* What the task requires *
If a line below contains "name", add it to your tally, then answer with the tally alone.

* Provided data *
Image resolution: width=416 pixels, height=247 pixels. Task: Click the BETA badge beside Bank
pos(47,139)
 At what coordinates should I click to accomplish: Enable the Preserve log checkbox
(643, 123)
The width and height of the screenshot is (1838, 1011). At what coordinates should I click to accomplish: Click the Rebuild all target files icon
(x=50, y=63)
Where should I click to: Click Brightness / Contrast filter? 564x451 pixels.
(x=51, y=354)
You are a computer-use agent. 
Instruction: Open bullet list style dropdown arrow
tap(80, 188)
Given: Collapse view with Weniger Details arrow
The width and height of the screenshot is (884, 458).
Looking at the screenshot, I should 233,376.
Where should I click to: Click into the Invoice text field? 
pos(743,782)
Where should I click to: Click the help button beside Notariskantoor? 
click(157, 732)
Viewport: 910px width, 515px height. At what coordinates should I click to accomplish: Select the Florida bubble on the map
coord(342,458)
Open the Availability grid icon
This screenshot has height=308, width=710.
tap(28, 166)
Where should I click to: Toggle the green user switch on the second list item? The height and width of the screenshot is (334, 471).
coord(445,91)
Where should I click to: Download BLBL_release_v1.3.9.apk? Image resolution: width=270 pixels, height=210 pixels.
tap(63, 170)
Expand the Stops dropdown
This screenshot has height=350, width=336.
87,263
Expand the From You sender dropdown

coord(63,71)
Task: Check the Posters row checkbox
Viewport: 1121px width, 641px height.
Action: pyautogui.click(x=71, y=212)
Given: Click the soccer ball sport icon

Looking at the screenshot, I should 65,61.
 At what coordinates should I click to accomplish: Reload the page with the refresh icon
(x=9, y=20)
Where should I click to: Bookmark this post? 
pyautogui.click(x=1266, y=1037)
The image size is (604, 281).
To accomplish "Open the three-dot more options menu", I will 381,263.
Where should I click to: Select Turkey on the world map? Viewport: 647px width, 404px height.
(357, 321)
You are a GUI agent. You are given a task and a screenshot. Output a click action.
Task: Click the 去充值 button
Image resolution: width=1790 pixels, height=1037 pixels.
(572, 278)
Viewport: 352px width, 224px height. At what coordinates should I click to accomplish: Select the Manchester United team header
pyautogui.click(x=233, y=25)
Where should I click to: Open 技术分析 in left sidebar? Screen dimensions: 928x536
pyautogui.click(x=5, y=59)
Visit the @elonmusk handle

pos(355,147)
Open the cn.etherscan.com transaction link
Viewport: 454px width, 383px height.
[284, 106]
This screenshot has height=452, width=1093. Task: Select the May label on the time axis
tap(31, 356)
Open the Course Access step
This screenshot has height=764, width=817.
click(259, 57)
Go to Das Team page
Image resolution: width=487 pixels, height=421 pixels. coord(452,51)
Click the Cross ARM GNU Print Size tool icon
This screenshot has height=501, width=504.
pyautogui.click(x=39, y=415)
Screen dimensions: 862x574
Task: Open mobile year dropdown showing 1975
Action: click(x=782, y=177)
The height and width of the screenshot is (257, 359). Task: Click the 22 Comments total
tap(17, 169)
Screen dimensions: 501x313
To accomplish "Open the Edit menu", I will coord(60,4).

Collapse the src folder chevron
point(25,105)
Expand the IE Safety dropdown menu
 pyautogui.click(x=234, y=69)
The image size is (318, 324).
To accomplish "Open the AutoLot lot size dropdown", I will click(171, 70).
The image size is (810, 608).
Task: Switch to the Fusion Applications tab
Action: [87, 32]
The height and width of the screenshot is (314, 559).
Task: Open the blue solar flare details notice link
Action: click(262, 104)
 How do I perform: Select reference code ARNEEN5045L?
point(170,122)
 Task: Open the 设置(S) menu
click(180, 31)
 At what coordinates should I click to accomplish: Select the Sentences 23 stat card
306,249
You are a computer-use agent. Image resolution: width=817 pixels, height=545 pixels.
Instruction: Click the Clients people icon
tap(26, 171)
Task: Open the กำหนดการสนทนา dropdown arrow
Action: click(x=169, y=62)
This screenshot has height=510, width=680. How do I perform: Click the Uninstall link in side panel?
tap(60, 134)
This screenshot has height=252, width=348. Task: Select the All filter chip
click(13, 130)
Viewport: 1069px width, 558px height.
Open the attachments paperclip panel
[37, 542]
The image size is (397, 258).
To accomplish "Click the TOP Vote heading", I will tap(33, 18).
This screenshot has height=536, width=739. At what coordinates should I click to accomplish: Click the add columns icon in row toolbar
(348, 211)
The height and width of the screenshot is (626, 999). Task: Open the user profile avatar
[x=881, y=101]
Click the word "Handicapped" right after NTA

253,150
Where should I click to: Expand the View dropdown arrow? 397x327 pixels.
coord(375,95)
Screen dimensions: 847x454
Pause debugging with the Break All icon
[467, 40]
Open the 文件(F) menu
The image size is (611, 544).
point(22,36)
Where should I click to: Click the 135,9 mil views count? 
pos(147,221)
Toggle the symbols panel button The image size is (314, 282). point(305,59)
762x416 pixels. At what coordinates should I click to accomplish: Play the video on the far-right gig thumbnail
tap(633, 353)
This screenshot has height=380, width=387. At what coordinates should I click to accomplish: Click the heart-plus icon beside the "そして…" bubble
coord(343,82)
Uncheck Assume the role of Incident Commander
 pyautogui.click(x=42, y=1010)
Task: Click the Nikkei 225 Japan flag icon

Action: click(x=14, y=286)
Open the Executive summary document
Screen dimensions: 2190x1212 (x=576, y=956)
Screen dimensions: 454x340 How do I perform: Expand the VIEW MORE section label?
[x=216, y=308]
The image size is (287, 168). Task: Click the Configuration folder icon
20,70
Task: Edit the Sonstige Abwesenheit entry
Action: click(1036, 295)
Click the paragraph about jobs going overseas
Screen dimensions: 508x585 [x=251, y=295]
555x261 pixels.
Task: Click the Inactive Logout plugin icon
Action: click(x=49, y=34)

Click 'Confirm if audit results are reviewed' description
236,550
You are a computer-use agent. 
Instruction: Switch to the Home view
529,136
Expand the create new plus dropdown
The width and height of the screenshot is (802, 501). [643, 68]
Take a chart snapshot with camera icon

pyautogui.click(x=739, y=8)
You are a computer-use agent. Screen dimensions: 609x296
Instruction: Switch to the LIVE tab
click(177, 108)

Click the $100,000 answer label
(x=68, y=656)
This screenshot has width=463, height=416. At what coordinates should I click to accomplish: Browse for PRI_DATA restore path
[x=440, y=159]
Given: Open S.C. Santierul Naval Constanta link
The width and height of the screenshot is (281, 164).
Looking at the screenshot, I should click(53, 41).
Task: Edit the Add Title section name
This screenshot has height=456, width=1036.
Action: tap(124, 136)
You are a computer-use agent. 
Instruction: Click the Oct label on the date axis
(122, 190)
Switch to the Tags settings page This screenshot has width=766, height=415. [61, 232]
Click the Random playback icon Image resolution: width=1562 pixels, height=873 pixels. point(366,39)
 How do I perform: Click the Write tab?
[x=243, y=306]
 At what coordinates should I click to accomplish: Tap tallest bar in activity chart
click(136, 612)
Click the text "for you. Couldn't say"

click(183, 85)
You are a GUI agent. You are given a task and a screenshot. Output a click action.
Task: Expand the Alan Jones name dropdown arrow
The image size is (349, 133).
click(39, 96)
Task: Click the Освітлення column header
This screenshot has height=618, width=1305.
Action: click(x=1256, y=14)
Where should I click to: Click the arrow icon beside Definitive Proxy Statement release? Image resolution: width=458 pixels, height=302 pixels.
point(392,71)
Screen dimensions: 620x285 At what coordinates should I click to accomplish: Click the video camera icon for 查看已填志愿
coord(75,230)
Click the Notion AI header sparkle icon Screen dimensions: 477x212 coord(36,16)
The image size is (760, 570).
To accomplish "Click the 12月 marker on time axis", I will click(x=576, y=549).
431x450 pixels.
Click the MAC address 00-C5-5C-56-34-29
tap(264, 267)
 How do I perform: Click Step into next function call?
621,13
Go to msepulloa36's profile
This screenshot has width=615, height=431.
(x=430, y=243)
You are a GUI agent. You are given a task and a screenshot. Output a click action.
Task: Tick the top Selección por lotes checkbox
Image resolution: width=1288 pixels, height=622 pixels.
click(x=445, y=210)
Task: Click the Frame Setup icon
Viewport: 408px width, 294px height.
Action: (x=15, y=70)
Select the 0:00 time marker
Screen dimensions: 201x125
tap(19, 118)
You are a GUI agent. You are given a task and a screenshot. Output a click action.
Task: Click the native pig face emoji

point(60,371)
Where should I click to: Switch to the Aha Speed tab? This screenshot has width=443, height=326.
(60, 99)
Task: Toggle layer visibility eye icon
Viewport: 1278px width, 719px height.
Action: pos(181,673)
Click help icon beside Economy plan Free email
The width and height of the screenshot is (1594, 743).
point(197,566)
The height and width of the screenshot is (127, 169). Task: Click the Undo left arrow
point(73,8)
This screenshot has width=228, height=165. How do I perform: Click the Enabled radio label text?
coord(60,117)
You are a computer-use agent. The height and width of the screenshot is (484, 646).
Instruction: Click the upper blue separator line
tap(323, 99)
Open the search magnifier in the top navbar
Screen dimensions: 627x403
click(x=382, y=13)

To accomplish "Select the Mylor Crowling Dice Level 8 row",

* Answer section *
2